TASK STATEMENT = Beneath this instruction is a block of data; output from it exactly the lines that run from the one containing "You are a GUI" through the one containing "This screenshot has height=637, width=1364.", inclusive.

DATASET CONTENT =
= = = =
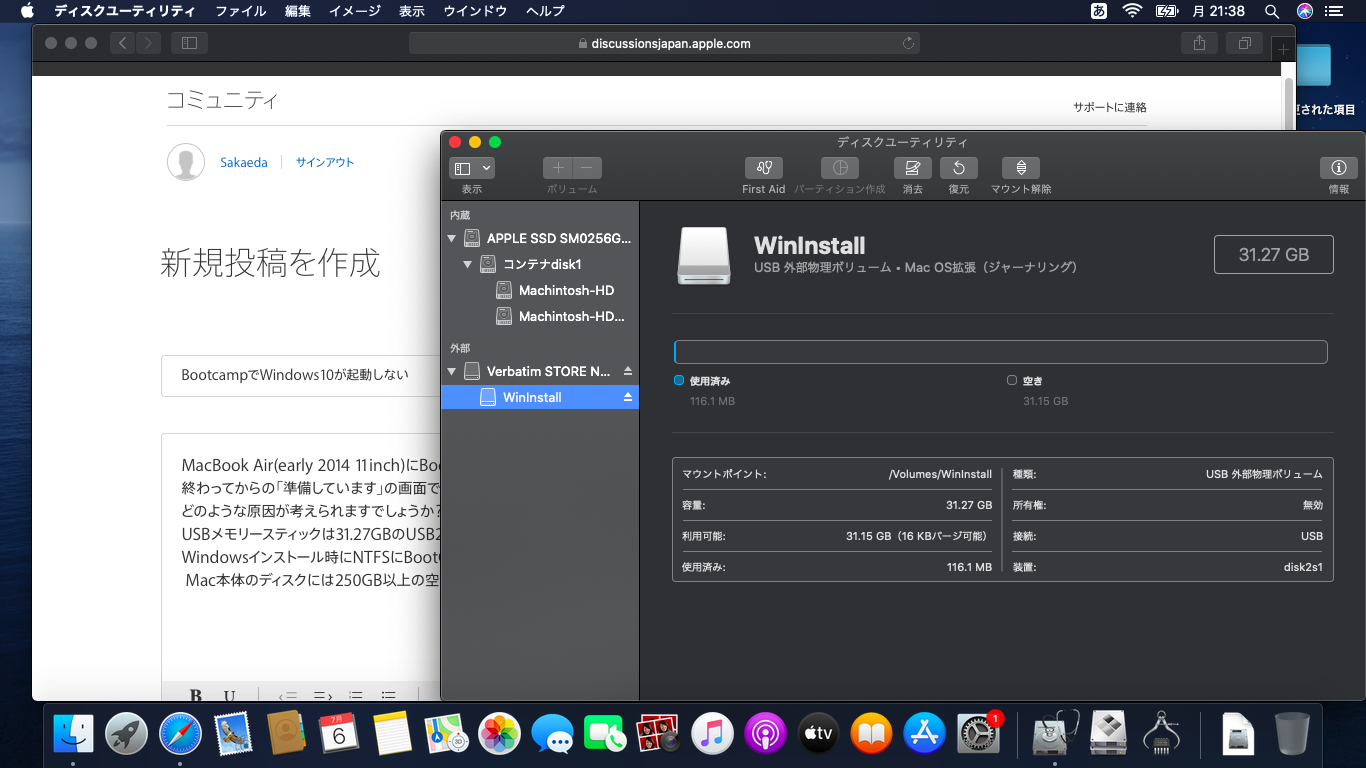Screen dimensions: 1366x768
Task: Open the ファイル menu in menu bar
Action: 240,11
= = = =
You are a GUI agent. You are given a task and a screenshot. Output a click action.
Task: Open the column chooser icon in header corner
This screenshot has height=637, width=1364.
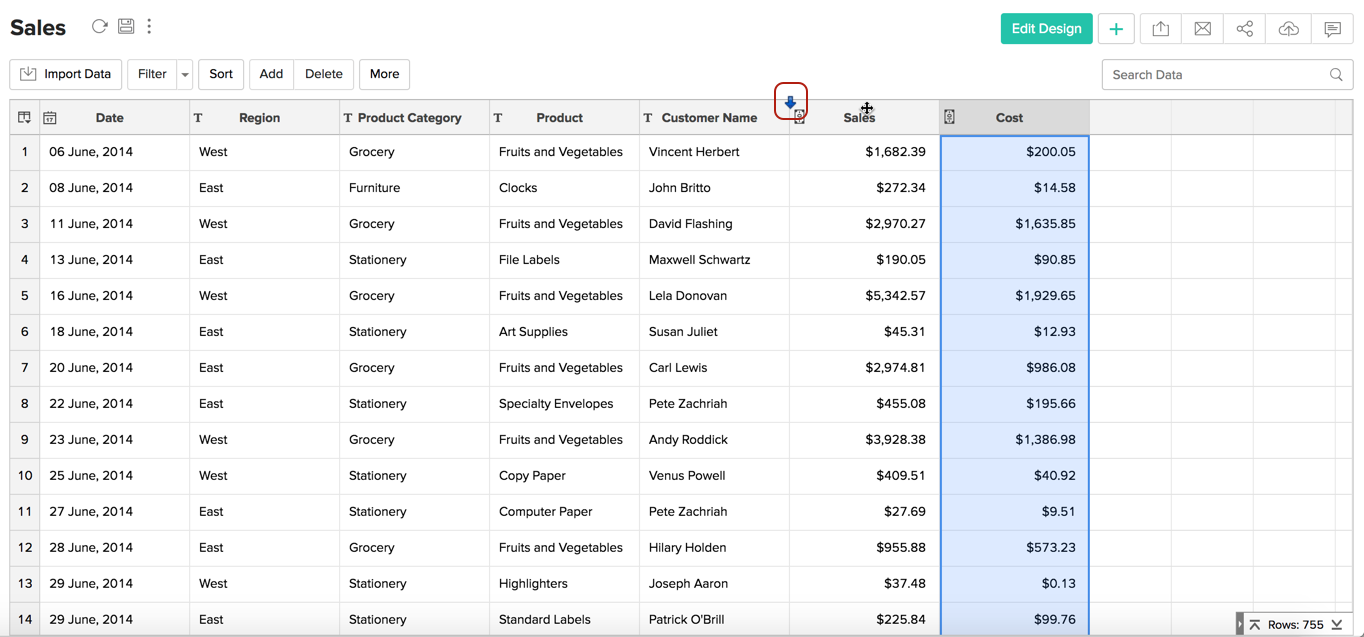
= = = =
YOUR SOLUTION =
You are a GUI agent. You are given a task and a screenshot. Output a click action.
Task: Open the column chooser icon in header corner
This screenshot has height=637, width=1364.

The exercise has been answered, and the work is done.